And because of the market dynamics, it's a kind of pro and counter cyclical strategy where
even in down markets and nothing's recession resistant. My family came to the U.S. when I
was four years old. We were refugees from Russia. So we spent a couple of years in Section 8 housing,
not the brightest years of my childhood. So I totally understand the pain there.
Roy, congrats, by the way, being named as advisory board to Church of England. That's pretty wild.
Tell me about that initiative and how are you helping the Church of England?
It's another example of how the Ford Foundation, because of our long history, we come to the
attention of many people.
We're also, we do our best to be very transparent.
Christine and I have spoken with hundreds of people, spending as much time as we
possibly can, sharing our successes and failures. I'm just trying to give good advice. I mean,
we've spoken with everyone from out of the Temasek to family offices in the U.S.,
public pension funds, et cetera. And that's how I think the church commissioners for England came across
the Ford Foundation in my name. I was stunned when I heard about the initiative that they had
undertaken. The Church of England decided that after hundreds of years, it was time to throw off the yoke of sin and immorality that it had been carrying as a result of its
initial sponsorship of the transatlantic chattel slave trade.
They went through a deep forensic accounting exercise.
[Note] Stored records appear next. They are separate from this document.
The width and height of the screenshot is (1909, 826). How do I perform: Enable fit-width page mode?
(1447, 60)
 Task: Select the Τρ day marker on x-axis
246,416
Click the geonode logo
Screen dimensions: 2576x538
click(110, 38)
They figured out ship investment transactions, investment in South Sea Company, slave trading
transactions, and decided that they needed to acknowledge their role and the
brutality and dehumanization. They apologized and they've created a symbolic, what I call a symbolic
pool of capital. It's a hundred million British pounds, which is a small drop in the bucket
compared with the costs to humanity and the wealth extracted over the centuries. But I'm not criticizing that.
I am applauding and I'm grateful for the willingness to acknowledge, embrace, accept
opportunity and to realize that the passage of time, rather than give a reason to or excuse to
forget, it's had a negative compounding effect on those, the Black descendants
whose wealth was stripped. And it goes a long way to explaining the massive Black-white wealth
inequality. In the U.S. alone, there's a $15 trillion difference in wealth between White and
Black average family. It was a great opportunity to engage with 14 other members of the oversight
group. And we were given the mandate to tell the church commissioners for England how to deploy
this capital. It'll be both grant money. It'll look sort of like a foundation. The goal is to
be perpetual. And as far as I'm concerned, the most important element of this is to encourage others to join.
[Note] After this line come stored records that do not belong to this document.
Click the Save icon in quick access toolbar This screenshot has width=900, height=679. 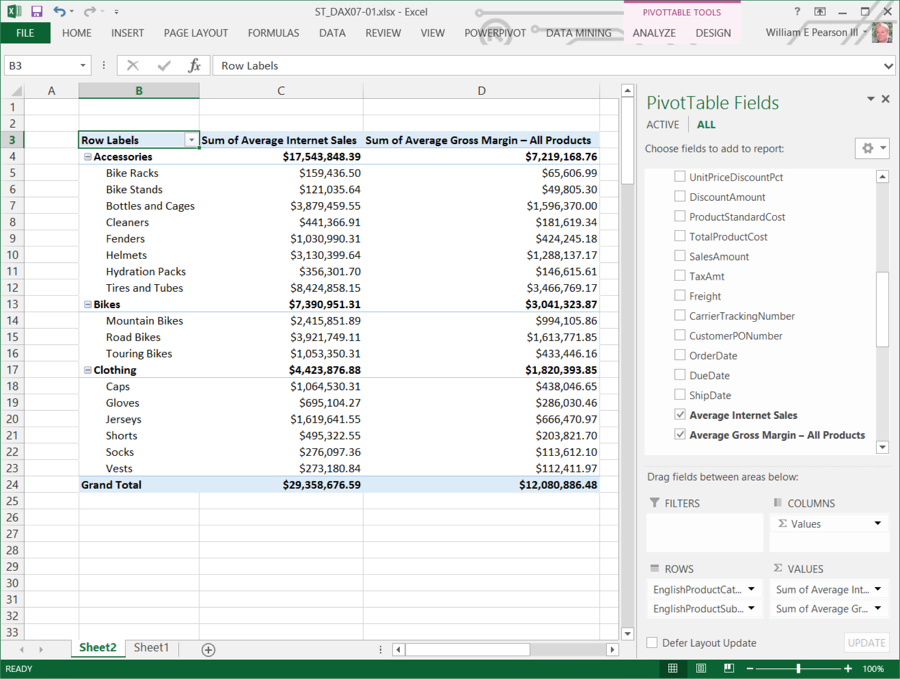(x=37, y=11)
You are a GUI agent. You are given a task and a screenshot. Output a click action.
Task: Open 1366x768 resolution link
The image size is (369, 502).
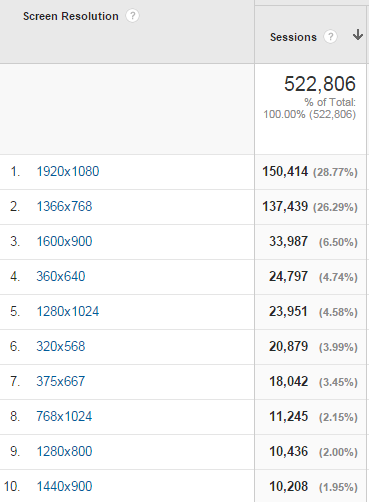64,207
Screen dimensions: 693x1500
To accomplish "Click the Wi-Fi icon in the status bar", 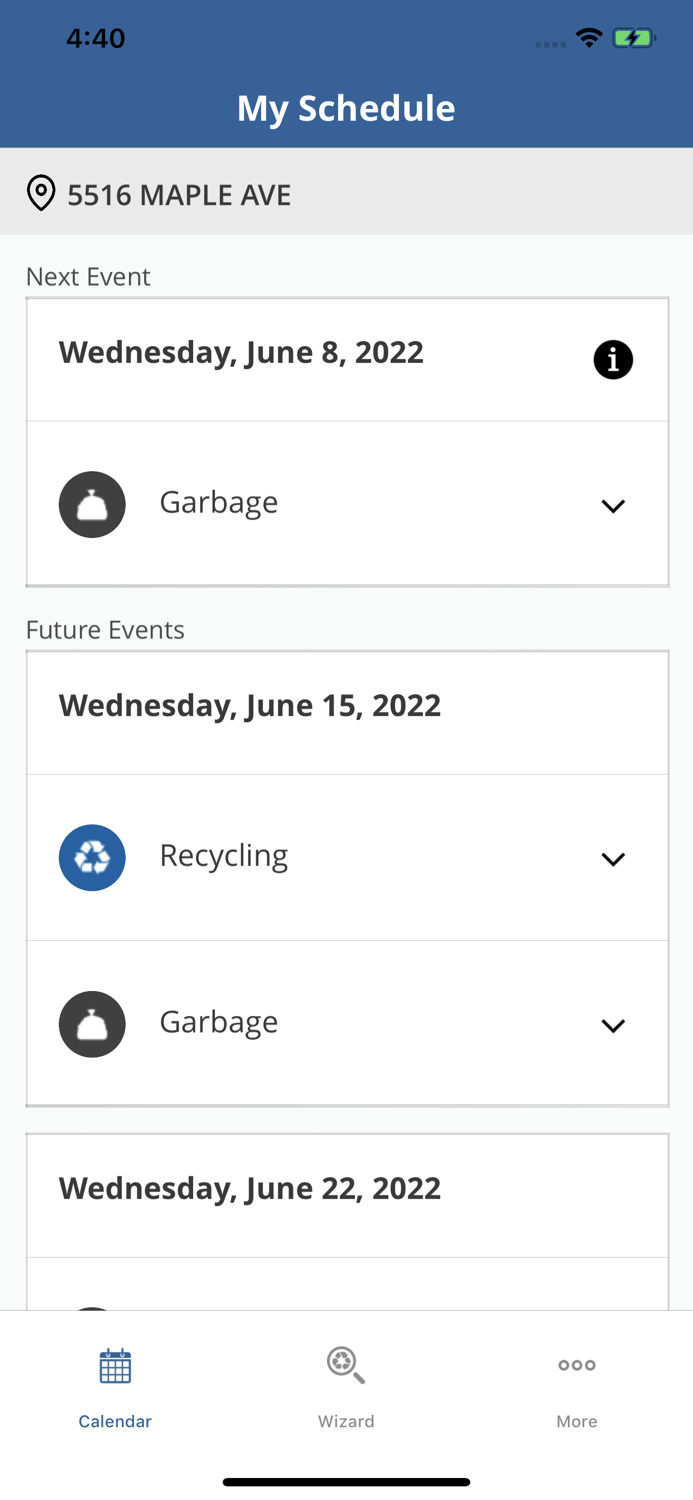I will (589, 36).

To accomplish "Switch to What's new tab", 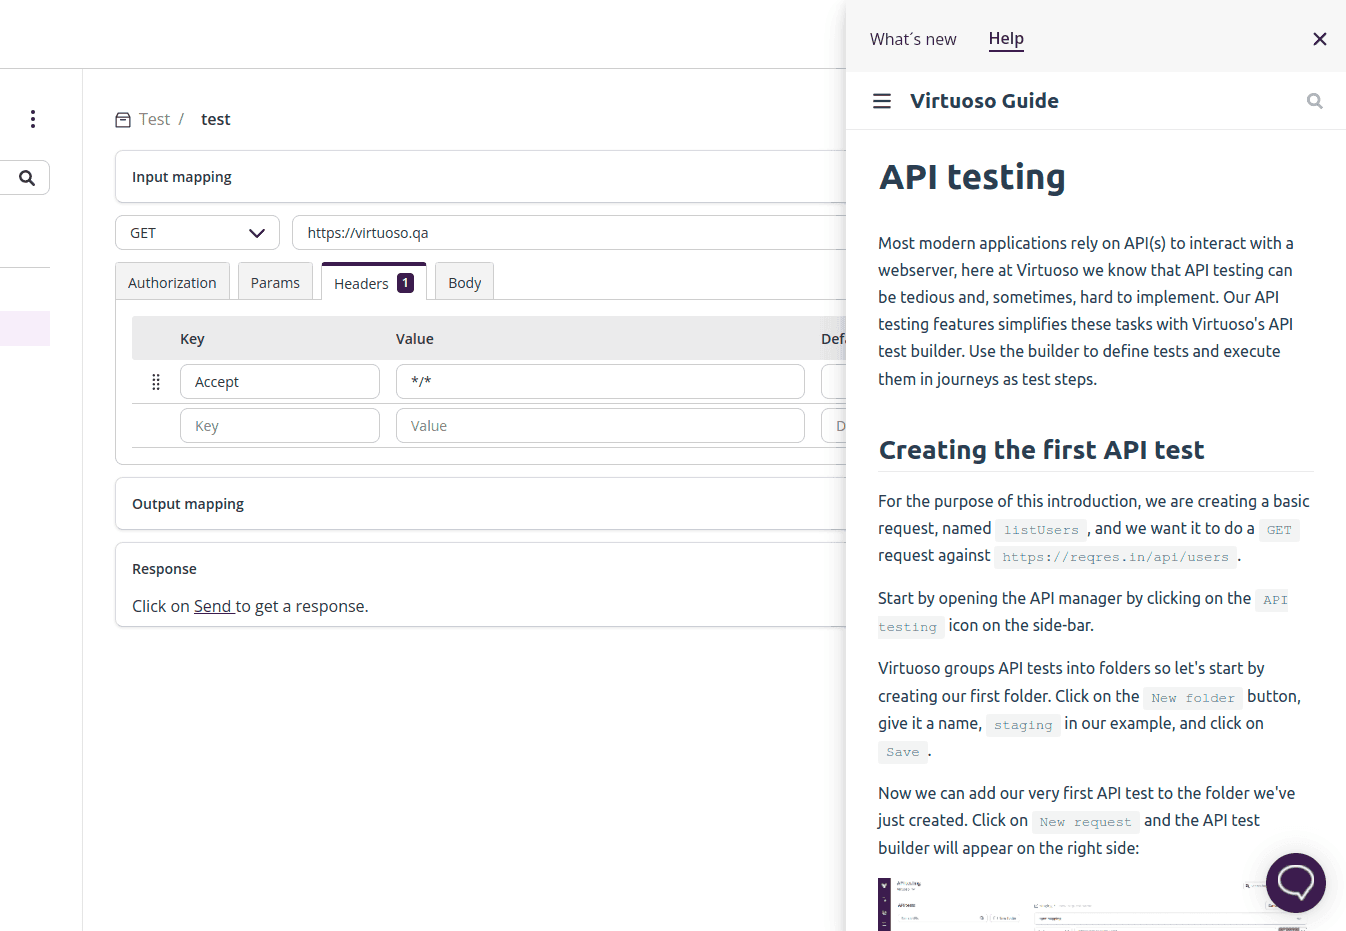I will point(912,39).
And so very excited about this.
I consider this to be the most important project of my life because I see the great benefits it can bring to the world, not just to the Black community.
This is about unleashing economic value, stability to the world.
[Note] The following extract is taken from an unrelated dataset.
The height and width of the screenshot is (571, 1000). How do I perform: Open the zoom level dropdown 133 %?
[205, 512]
There is return on investment that's possible here.
So that's the story.
Couldn't be prouder.
Let's say we made you CEO of the United States of America or the president, if the president had
more power, what would you do as a president of the United States in order to help with inequality
and bring more prosperity into the country? And I've been talking about a concept called
patriotic capitalism. I spent a lot of time talking with Professor Bob Eccles, who's just a
brilliant man who's been a tenured Harvard Business School professor. He's now a professor
at Oxford. He just published a few interviews. And the point of patriotic capitalism is the idea
that investing in a way that prioritizes country, democracy, and the common good is the way to advance the human welfare through shared prosperity.
And I can't repeat enough that being more fair in a capitalist system is good for everyone.
There will be winners and losers, but the point is fair access to opportunity, which, by the way,
is in the spirit of the person that we consider to be
the god of capitalism. That's Adam Smith. If you read Adam Smith's works, he talked about
the necessity of morality, appropriate taxation, appropriate regulation as being critical
to the sustainability of any healthy economy. And also critical for sustained democracy as well.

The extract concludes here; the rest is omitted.